▶ [About this exercise] The records that follow are to be given again exactly.
-------- Data for analysis --------
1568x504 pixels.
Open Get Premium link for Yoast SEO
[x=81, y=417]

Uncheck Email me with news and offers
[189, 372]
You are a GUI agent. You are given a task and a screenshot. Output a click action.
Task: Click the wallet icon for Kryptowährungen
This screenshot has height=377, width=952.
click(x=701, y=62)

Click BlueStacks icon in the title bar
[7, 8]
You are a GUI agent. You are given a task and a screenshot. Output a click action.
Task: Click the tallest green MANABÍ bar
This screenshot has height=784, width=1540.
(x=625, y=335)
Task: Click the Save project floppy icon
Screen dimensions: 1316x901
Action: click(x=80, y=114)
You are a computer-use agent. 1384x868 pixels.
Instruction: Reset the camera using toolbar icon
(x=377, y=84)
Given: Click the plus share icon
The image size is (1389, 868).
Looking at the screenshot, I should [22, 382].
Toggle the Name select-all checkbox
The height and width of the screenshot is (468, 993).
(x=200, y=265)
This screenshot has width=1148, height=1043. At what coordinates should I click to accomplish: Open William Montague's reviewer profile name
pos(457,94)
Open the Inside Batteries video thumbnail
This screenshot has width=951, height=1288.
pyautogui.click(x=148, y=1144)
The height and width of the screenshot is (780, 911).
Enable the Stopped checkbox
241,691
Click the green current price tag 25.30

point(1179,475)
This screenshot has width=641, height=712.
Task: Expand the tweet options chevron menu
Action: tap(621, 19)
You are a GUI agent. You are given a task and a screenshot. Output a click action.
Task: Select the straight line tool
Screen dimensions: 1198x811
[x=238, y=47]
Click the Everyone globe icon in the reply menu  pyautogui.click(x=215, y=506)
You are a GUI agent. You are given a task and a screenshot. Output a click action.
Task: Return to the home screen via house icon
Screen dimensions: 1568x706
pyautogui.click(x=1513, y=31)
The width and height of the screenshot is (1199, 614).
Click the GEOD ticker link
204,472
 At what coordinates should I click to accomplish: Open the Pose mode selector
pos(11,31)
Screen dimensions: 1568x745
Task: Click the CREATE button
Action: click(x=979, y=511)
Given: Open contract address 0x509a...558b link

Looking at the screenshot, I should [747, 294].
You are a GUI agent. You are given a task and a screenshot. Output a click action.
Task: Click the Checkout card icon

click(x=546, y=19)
--------
▶ [Answer]
1568x504 pixels.
Open Get Premium link for Yoast SEO
[x=81, y=417]

Uncheck Email me with news and offers
[189, 372]
You are a GUI agent. You are given a task and a screenshot. Output a click action.
Task: Click the wallet icon for Kryptowährungen
This screenshot has height=377, width=952.
click(x=701, y=62)

Click BlueStacks icon in the title bar
[7, 8]
You are a GUI agent. You are given a task and a screenshot. Output a click action.
Task: Click the tallest green MANABÍ bar
This screenshot has height=784, width=1540.
(x=625, y=335)
Task: Click the Save project floppy icon
Screen dimensions: 1316x901
Action: click(x=80, y=114)
You are a computer-use agent. 1384x868 pixels.
Instruction: Reset the camera using toolbar icon
(x=377, y=84)
Given: Click the plus share icon
The image size is (1389, 868).
Looking at the screenshot, I should [22, 382].
Toggle the Name select-all checkbox
The height and width of the screenshot is (468, 993).
(x=200, y=265)
This screenshot has width=1148, height=1043. At what coordinates should I click to accomplish: Open William Montague's reviewer profile name
pos(457,94)
Open the Inside Batteries video thumbnail
This screenshot has width=951, height=1288.
pyautogui.click(x=148, y=1144)
The height and width of the screenshot is (780, 911).
Enable the Stopped checkbox
241,691
Click the green current price tag 25.30

point(1179,475)
This screenshot has width=641, height=712.
Task: Expand the tweet options chevron menu
Action: tap(621, 19)
You are a GUI agent. You are given a task and a screenshot. Output a click action.
Task: Select the straight line tool
Screen dimensions: 1198x811
[x=238, y=47]
Click the Everyone globe icon in the reply menu  pyautogui.click(x=215, y=506)
You are a GUI agent. You are given a task and a screenshot. Output a click action.
Task: Return to the home screen via house icon
Screen dimensions: 1568x706
pyautogui.click(x=1513, y=31)
The width and height of the screenshot is (1199, 614).
Click the GEOD ticker link
204,472
 At what coordinates should I click to accomplish: Open the Pose mode selector
pos(11,31)
Screen dimensions: 1568x745
Task: Click the CREATE button
Action: click(x=979, y=511)
Given: Open contract address 0x509a...558b link

Looking at the screenshot, I should [747, 294].
You are a GUI agent. You are given a task and a screenshot. Output a click action.
Task: Click the Checkout card icon

click(x=546, y=19)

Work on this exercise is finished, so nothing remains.